For most of us, things seem to get a bit harder to read every day.
We joke about needing longer arms, or blame the printers who seem to be using ever-smaller type in order to cram more words into thinner columns on shrinking pages.
In truth, our eyes are aging, and we don’t always have our new best friends — our reading glasses — with us.
Which is where a recent trend comes in. At three places of business we’ve visited in the past couple of months, a small container has been placed where visitors can find it (even without our glasses). In that container were several pairs of reading glasses, of differing strengths, for patrons to borrow while conducting their business.
We first noticed this service at a dentist’s office in the midcoast area. Just before the start of the new school year, a mother had brought her son in for a checkup. Asked to fill in the usual forms, she was digging through her purse in search of her reading glasses. After saying she would need to go to her car to get them, the receptionist offered to let her borrow one of several pairs the practice had on hand for just that purpose.
It was a convenience, to be sure, and will be more so as winter weather makes running to check the car glove box less appealing. At a medical practice, where forms consenting to treatment are the norm, providers want to make sure patients don’t misunderstand anything. Offering them a better look at what they’re signing makes both practical and legal sense.
The lending of glasses likely began in dimly lit restaurants, where patrons had trouble reading small print on menus. At one Bangor-area eatery, managers noticed an item in a recent trade magazine; for the past six months, a tumbler near their cash register has held several pairs of glasses in different strengths. We’ve seen similar displays at coffee grinders and other shops with printed matter on the walls.
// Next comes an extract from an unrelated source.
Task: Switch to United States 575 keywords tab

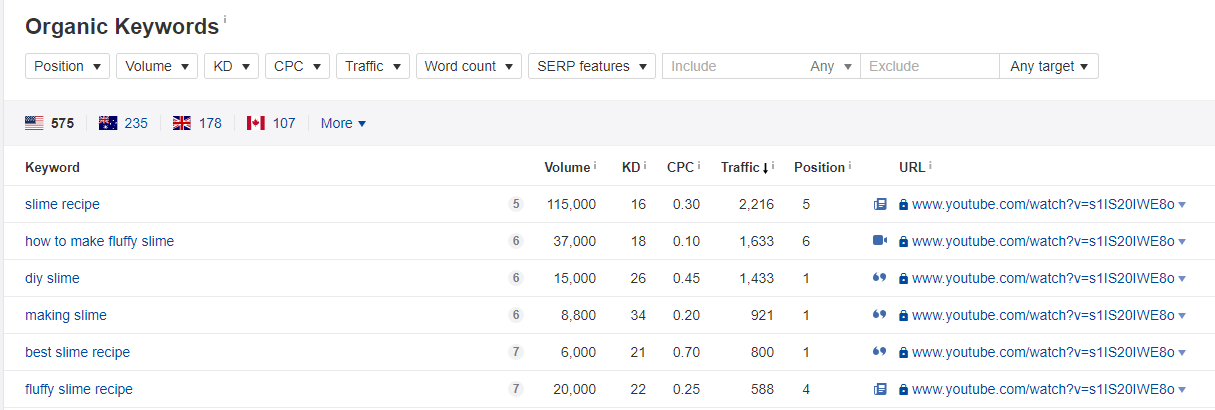Action: [x=50, y=123]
One eye doctors group north of Baltimore has partnered with area restaurants in a program called MenuMates. The group gives participating restaurants several pairs of readers in varying strengths. Some enterprising dealers in glasses are cashing in on the trend. One Virginia-based seller offers a set of eight pairs in a case lined with satin, costing a mere $65 (shipping included). Some dealers offer glasses equipped with tiny lights. Some sellers suggest giving patrons the option to borrow or buy the glasses.
Such services are bound to be appreciated, not only by seniors but also by people of any age who are using smaller and smaller screens every day.